> **WHAT YOU WILL DO**: Transcribe the listing from its top line through the line with "Select 双页 two-page". Keep it exact, both ends included, and add nothing.

----

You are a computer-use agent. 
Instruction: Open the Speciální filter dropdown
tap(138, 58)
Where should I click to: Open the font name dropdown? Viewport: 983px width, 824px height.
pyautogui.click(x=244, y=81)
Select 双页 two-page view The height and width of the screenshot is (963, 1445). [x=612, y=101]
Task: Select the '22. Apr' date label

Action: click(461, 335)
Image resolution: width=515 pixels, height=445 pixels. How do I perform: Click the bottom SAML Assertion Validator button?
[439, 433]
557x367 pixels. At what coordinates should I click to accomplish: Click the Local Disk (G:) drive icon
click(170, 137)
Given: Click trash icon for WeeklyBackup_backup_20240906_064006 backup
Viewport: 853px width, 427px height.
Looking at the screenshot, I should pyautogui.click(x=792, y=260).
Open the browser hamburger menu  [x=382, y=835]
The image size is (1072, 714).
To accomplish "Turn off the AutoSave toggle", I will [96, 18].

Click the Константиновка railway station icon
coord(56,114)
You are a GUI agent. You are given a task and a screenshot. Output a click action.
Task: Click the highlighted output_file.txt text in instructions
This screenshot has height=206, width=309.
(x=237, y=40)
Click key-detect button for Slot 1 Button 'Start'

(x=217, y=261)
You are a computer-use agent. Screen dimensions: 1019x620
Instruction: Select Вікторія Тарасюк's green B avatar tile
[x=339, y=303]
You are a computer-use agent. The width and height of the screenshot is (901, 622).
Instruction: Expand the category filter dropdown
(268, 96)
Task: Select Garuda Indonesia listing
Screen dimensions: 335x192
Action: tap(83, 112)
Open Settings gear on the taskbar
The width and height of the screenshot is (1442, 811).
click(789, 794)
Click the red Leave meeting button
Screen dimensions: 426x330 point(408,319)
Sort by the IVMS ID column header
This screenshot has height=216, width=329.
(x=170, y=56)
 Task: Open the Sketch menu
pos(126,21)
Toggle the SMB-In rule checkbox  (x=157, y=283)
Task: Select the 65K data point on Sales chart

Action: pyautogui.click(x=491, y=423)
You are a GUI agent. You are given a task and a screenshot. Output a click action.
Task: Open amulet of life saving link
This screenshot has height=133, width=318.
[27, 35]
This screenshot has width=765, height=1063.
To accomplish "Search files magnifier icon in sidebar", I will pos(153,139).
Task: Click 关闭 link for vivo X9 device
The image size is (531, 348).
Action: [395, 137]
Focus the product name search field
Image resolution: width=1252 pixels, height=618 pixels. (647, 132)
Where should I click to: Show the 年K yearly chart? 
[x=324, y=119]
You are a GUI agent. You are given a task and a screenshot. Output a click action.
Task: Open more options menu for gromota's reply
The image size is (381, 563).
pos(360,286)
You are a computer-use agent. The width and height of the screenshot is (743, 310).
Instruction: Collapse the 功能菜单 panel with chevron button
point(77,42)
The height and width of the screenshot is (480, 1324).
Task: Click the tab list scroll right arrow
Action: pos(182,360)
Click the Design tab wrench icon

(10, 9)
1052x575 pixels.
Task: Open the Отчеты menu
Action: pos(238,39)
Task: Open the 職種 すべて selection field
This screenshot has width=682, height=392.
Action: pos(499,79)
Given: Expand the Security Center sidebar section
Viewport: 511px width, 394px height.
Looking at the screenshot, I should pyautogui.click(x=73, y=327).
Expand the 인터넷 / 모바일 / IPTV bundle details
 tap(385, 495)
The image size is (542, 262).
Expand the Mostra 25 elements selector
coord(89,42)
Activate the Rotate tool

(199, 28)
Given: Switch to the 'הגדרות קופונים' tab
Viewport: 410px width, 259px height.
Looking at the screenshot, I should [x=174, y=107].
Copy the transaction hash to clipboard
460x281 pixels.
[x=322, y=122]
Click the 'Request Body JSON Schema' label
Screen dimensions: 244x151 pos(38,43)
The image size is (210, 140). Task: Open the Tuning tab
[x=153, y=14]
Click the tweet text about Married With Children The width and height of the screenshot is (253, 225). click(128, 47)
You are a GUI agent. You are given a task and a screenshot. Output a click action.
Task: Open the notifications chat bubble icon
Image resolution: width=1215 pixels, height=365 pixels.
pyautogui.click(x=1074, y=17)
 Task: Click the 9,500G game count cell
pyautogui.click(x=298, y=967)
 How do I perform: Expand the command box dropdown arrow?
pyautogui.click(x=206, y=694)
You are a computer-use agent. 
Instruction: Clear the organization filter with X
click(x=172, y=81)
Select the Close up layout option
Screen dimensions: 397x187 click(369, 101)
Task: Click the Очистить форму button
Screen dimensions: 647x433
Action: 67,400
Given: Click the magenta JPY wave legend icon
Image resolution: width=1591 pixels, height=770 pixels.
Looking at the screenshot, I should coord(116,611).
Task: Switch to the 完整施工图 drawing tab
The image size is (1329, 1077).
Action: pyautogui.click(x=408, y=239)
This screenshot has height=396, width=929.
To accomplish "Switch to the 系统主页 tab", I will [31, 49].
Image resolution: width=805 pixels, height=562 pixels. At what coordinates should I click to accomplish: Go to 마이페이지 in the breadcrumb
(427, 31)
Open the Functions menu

----

> **COMPLETED TASK**:
You are a computer-use agent. 
Instruction: Open the Speciální filter dropdown
tap(138, 58)
Where should I click to: Open the font name dropdown? Viewport: 983px width, 824px height.
pyautogui.click(x=244, y=81)
Select 双页 two-page view The height and width of the screenshot is (963, 1445). [x=612, y=101]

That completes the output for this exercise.